## Text to read

Research Vision: Agents Taught by Typical Computer Users
The Learning Agents Center conducts basic and applied research on the development of cognitive assistants that:
- learn problem solving expertise directly from subject-matter experts,
- support experts and non-experts in problem solving and decision making,
- teach their problem solving expertise to students.
Major research areas include instructable agents, evidence-based reasoning, ontologies and rules, multistrategy learning with an evolving knowledge representation, graphical user interfaces, integrated logic and probabilistic reasoning in uncertain and dynamic environments, mixed-initiative reasoning, crowd problem solving, modeling experts' reasoning, learning-based knowledge engineering, natural language processing, and intelligent tutoring systems.
The Center also has the mission of supporting teaching in its areas of expertise, particularly instructable cognitive assistants, machine learning, knowledge acquisition, intelligent agents, artificial intelligence and its applications.
The Center is working toward a general theory of how subject matter experts (who do not have computer science or knowledge engineering experience) can directly develop knowledge-based agents that incorporate their expertise. The approach relies on developing powerful learning agents that can be taught by the experts in ways that are similar to how the experts would teach students or apprentices, by explaining problem solving examples, and by supervising and correcting their problem solving behavior. Because such agents learn to replicate the problem-solving behavior of their human experts, we have called them Disciple agents.

## Stated problem
Copy out the research vision statement above word for word, from its heading through the final sentence.

## Dataset rows
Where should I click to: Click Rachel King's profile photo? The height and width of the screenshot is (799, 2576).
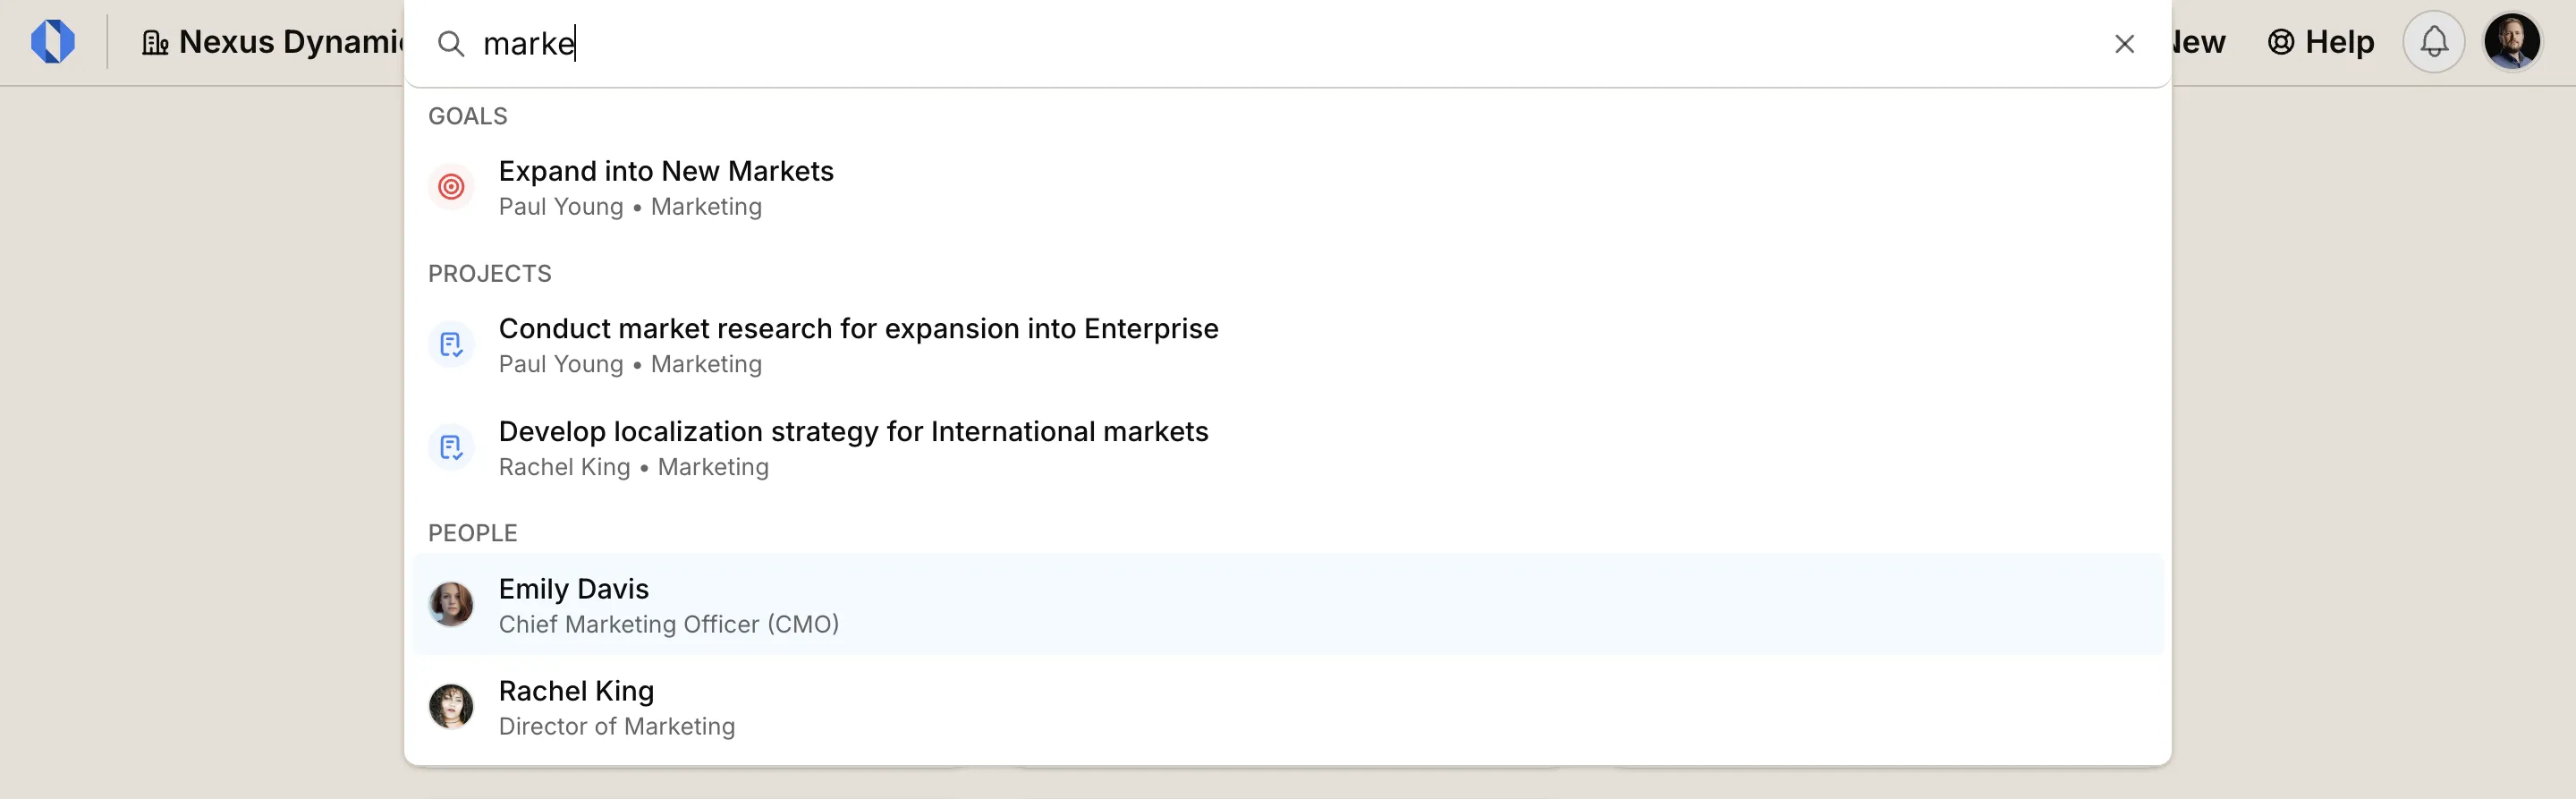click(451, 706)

--

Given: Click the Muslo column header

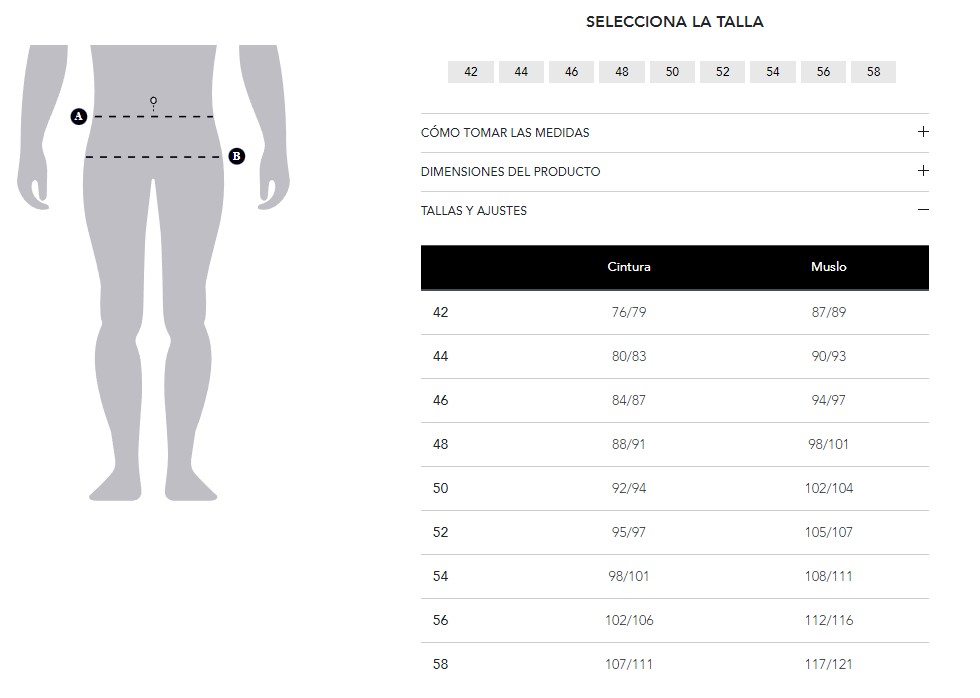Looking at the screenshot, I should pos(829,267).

## Reply to the task
Research Vision: Agents Taught by Typical Computer Users
The Learning Agents Center conducts basic and applied research on the development of cognitive assistants that:
- learn problem solving expertise directly from subject-matter experts,
- support experts and non-experts in problem solving and decision making,
- teach their problem solving expertise to students.
Major research areas include instructable agents, evidence-based reasoning, ontologies and rules, multistrategy learning with an evolving knowledge representation, graphical user interfaces, integrated logic and probabilistic reasoning in uncertain and dynamic environments, mixed-initiative reasoning, crowd problem solving, modeling experts' reasoning, learning-based knowledge engineering, natural language processing, and intelligent tutoring systems.
The Center also has the mission of supporting teaching in its areas of expertise, particularly instructable cognitive assistants, machine learning, knowledge acquisition, intelligent agents, artificial intelligence and its applications.
The Center is working toward a general theory of how subject matter experts (who do not have computer science or knowledge engineering experience) can directly develop knowledge-based agents that incorporate their expertise. The approach relies on developing powerful learning agents that can be taught by the experts in ways that are similar to how the experts would teach students or apprentices, by explaining problem solving examples, and by supervising and correcting their problem solving behavior. Because such agents learn to replicate the problem-solving behavior of their human experts, we have called them Disciple agents.